[Goal] Can you list the data below as numbered lines, leaving out any blank lines?

[Entries shown]
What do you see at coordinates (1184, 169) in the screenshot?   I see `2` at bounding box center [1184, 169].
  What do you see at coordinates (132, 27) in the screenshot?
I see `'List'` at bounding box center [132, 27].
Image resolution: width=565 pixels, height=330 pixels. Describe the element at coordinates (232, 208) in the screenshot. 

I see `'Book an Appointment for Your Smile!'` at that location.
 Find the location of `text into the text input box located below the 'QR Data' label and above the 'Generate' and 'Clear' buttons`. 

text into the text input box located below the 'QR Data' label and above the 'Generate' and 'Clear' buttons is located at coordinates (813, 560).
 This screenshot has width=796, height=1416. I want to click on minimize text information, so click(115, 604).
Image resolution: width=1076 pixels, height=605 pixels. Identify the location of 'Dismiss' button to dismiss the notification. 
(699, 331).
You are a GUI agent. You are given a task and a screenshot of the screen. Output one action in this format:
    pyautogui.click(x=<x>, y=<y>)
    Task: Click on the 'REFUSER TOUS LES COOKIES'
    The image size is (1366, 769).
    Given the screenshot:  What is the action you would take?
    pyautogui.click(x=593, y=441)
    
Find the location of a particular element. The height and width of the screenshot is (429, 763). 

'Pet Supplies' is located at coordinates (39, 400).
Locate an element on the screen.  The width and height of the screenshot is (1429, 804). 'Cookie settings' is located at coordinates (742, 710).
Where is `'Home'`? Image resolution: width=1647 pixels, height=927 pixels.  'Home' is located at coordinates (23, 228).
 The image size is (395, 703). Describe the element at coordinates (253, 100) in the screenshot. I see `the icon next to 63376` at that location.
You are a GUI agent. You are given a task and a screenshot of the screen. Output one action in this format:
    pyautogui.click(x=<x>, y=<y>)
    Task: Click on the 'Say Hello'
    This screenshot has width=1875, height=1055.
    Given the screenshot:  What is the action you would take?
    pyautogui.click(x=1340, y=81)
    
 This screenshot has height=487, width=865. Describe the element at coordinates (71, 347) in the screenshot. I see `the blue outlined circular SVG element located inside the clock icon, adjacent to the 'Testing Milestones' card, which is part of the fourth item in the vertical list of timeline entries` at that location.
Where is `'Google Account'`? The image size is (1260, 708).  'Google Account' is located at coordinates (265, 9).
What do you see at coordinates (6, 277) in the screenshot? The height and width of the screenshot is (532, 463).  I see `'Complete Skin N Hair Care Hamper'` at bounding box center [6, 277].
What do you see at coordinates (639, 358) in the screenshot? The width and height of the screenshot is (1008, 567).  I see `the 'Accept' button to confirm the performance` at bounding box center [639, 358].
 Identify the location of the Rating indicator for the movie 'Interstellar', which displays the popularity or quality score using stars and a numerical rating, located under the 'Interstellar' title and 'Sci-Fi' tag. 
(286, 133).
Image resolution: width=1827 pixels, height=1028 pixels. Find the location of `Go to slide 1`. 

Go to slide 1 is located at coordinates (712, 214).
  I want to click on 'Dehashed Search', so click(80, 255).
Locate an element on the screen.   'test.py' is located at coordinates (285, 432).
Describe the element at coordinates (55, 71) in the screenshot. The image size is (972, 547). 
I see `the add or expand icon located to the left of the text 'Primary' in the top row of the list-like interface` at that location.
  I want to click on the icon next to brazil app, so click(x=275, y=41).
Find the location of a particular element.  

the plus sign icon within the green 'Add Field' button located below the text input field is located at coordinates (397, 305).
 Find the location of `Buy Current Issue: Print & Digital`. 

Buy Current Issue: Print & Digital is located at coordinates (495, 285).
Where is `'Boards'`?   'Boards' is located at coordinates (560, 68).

[Answer in full]
1. What do you see at coordinates (1184, 169) in the screenshot?   I see `2` at bounding box center [1184, 169].
2.   What do you see at coordinates (132, 27) in the screenshot?
3. I see `'List'` at bounding box center [132, 27].
4. Image resolution: width=565 pixels, height=330 pixels. Describe the element at coordinates (232, 208) in the screenshot. 
5. I see `'Book an Appointment for Your Smile!'` at that location.
6.  Find the location of `text into the text input box located below the 'QR Data' label and above the 'Generate' and 'Clear' buttons`. 
7. text into the text input box located below the 'QR Data' label and above the 'Generate' and 'Clear' buttons is located at coordinates (813, 560).
8.  This screenshot has width=796, height=1416. I want to click on minimize text information, so click(115, 604).
9. Image resolution: width=1076 pixels, height=605 pixels. Identify the location of 'Dismiss' button to dismiss the notification. 
10. (699, 331).
11. You are a GUI agent. You are given a task and a screenshot of the screen. Output one action in this format:
12.     pyautogui.click(x=<x>, y=<y>)
13.     Task: Click on the 'REFUSER TOUS LES COOKIES'
14.     The image size is (1366, 769).
15.     Given the screenshot:  What is the action you would take?
16.     pyautogui.click(x=593, y=441)
17. Find the location of a particular element. The height and width of the screenshot is (429, 763). 
18. 'Pet Supplies' is located at coordinates (39, 400).
19. Locate an element on the screen.  The width and height of the screenshot is (1429, 804). 'Cookie settings' is located at coordinates (742, 710).
20. Where is `'Home'`? Image resolution: width=1647 pixels, height=927 pixels.  'Home' is located at coordinates (23, 228).
21.  The image size is (395, 703). Describe the element at coordinates (253, 100) in the screenshot. I see `the icon next to 63376` at that location.
22. You are a GUI agent. You are given a task and a screenshot of the screen. Output one action in this format:
23.     pyautogui.click(x=<x>, y=<y>)
24.     Task: Click on the 'Say Hello'
25.     This screenshot has width=1875, height=1055.
26.     Given the screenshot:  What is the action you would take?
27.     pyautogui.click(x=1340, y=81)
28.  This screenshot has height=487, width=865. Describe the element at coordinates (71, 347) in the screenshot. I see `the blue outlined circular SVG element located inside the clock icon, adjacent to the 'Testing Milestones' card, which is part of the fourth item in the vertical list of timeline entries` at that location.
29. Where is `'Google Account'`? The image size is (1260, 708).  'Google Account' is located at coordinates (265, 9).
30. What do you see at coordinates (6, 277) in the screenshot? The height and width of the screenshot is (532, 463).  I see `'Complete Skin N Hair Care Hamper'` at bounding box center [6, 277].
31. What do you see at coordinates (639, 358) in the screenshot? The width and height of the screenshot is (1008, 567).  I see `the 'Accept' button to confirm the performance` at bounding box center [639, 358].
32.  Identify the location of the Rating indicator for the movie 'Interstellar', which displays the popularity or quality score using stars and a numerical rating, located under the 'Interstellar' title and 'Sci-Fi' tag. 
33. (286, 133).
34. Image resolution: width=1827 pixels, height=1028 pixels. Find the location of `Go to slide 1`. 
35. Go to slide 1 is located at coordinates (712, 214).
36.   I want to click on 'Dehashed Search', so click(80, 255).
37. Locate an element on the screen.   'test.py' is located at coordinates (285, 432).
38. Describe the element at coordinates (55, 71) in the screenshot. The image size is (972, 547). 
39. I see `the add or expand icon located to the left of the text 'Primary' in the top row of the list-like interface` at that location.
40.   I want to click on the icon next to brazil app, so click(x=275, y=41).
41. Find the location of a particular element.  
42. the plus sign icon within the green 'Add Field' button located below the text input field is located at coordinates (397, 305).
43.  Find the location of `Buy Current Issue: Print & Digital`. 
44. Buy Current Issue: Print & Digital is located at coordinates (495, 285).
45. Where is `'Boards'`?   'Boards' is located at coordinates (560, 68).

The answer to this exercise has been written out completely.